Description
In this assignment you will implement a variety of search algorithms as discussed in class. This is a variant of a classic “toy” search problem in AI. Consider four poor robotic explorers who are down to their last power pack that they’re sharing amongst themselves – all four robots are plugged into a single power pack. Their home ‘base’ is a research station on the other side of a large chasm. Fortunately for them, the chasm can be crossed by a narrow bridge. Unfortunately, because the bridge is so narrow they can only cross in single file – and the wires on their power pack are only long enough for two of them to cross at a time with the power pack shared between them.
Our robotic explorers need to plan a path that will allow them to cross the chasm. The chasm only allows a maximum of two robots to cross at a time and each pair can only move across if they are connected to the power pack. Your assignment is to code the search algorithms that will allow them to search through all of the possible sequences of actions that they could take in order for all four exploration robots to get to the other side of the bridge and move on to their base, where they can settle down with free power packs for all. The purpose for this assignment is for you to gain some more hands on familiarity with the basic breadth-first, depth-first, and uniform cost search algorithms, and to experience how heuristic-based algorithms like A* perform in comparison.
The Problem
As discussed above, our four exploratory robots have found themselves tethered together on a single power pack and now need to cross a narrow bridge that spans an amazingly deep chasm.
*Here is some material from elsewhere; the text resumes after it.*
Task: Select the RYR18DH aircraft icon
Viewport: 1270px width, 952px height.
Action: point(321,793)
In addition to the restriction that our explorers can only cross two at a time and only if they’re carrying the power pack, there is the added problem that they all move at different maximum speeds. Robot A-1 can cross the bridge by himself in only 1 minute. Robot BR-37 can cross it by himself in 2 minutes. Robot C3-P7 takes 5 minutes to cross the bridge and Robot DB99 takes a full 10 minutes to cross it by himself. If two robots cross together, they both can only move at the speed of the slowest robot in the pair. And, of course, the power pack cannot cross the bridge by itself – at least one robot is needed to carry it across the bridge.
Your job is to implement 4 search algorithms to solve this problem. You will need to write four different search agents:
DFSAgent: a depth-first search agent
BFSAgent: a breadth-first search agent
UCAgent: a uniform-cost search agent
AStarAgent: an A* search agent
For A* search, you can use the heuristic that everyone moves at the same speed as the fastest robot. (Think: why is this admissible?). Note too that we are asking you to code DFS and BFS – you are not expected to be able to get the best time with these search strategies, so don’t try to force these strategies to return the best time. You should always get the best time with the UC and A* search strategies.
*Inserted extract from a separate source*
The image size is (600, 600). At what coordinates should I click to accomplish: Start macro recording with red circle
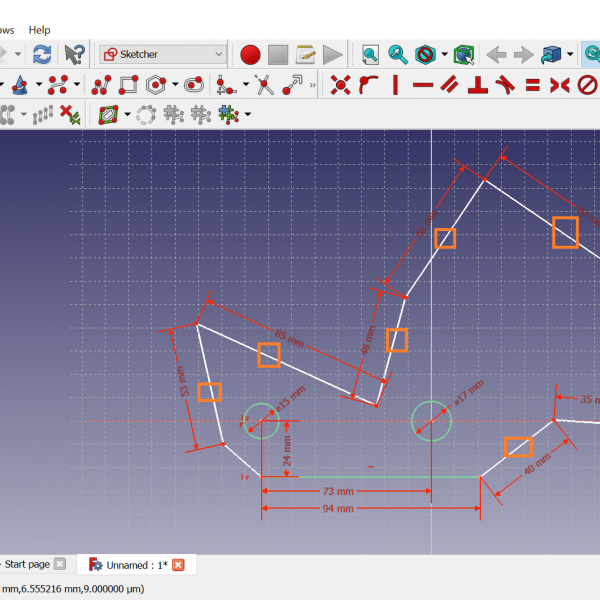pos(250,54)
As with Assignment 01, you will need to write agent code AND Test Harness code. The test harness for this code will call the search agent with two strings containing the letters “ABCDP” for robots A-D assigned by the first letter of their names given above and the power pack (P) which represents the initial conditions of the search; the first string represents the robots/pack on the start side of the bridge, and the second is the set of robots (and possibly power pack) on the end side of the bridge. (This allows us to consider situations where the robots had screwed up the order of operations and need help planning how to finish up optimally.) For example:
“ABCDP”, “” : traditional start of puzzle where all robots and the power pack are on the start side
“AC”, “BDP” : a starting point where A and C are on the start side, but B and D have crossed with the power pack.
For ease of programming you can assume that the input is correctly defined — all 5 letters occur only once in the two strings and P never appears alone. As a check on your code, if all robots start on the same side with the power pack, everyone can cross the bridge in 17 minutes.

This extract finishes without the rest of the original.